The Distributed Inference with llm-d Helm chart deploys a complete inference stack on Openshift Container Platform or managed Kubernetes. On Openshift Container Platform, the chart uses Operator Lifecycle Manager (OLM) to install and configure required Operators automatically. On managed Kubernetes, the chart installs all dependencies directly.

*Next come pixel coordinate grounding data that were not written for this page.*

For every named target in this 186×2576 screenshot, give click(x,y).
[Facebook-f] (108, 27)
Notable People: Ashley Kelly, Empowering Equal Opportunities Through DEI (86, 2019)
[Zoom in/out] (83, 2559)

The Helm chart uses a three-tier deployment model:

Red Hat OpenShift AI Operator: The chart installs the Red Hat OpenShift AI Operator through an OLM Subscription. The chart controls the DataScienceCluster and DSCInitialization custom resources that manage the inference stack lifecycle.
Helm chart components: The Helm chart includes the rhaii profile, which provides an inference-focused deployment. For distributed inference, the primary component is KServe, which provides the LLMInferenceService custom resource (CR) for deploying and managing inference services.
Operator dependencies: Each component declares the Operators it requires. KServe depends on cert-manager, LeaderWorkerSet, and Red Hat Connectivity Link. The Helm chart resolves these dependencies, including transitive dependencies, and installs each Operator through OLM automatically.

Figure 6.1. Deploying Distributed Inference with llm-d with Helm charts

The Red Hat AI Inference (RHAII) Helm chart packages, deploys, and configures the Red Hat AI (RHAI) Operator and the RHAI cloud controller manager. The RHAI Operator handles KServe and model serving, while the RHAI cloud controller manager handles the underlying cluster infrastructure.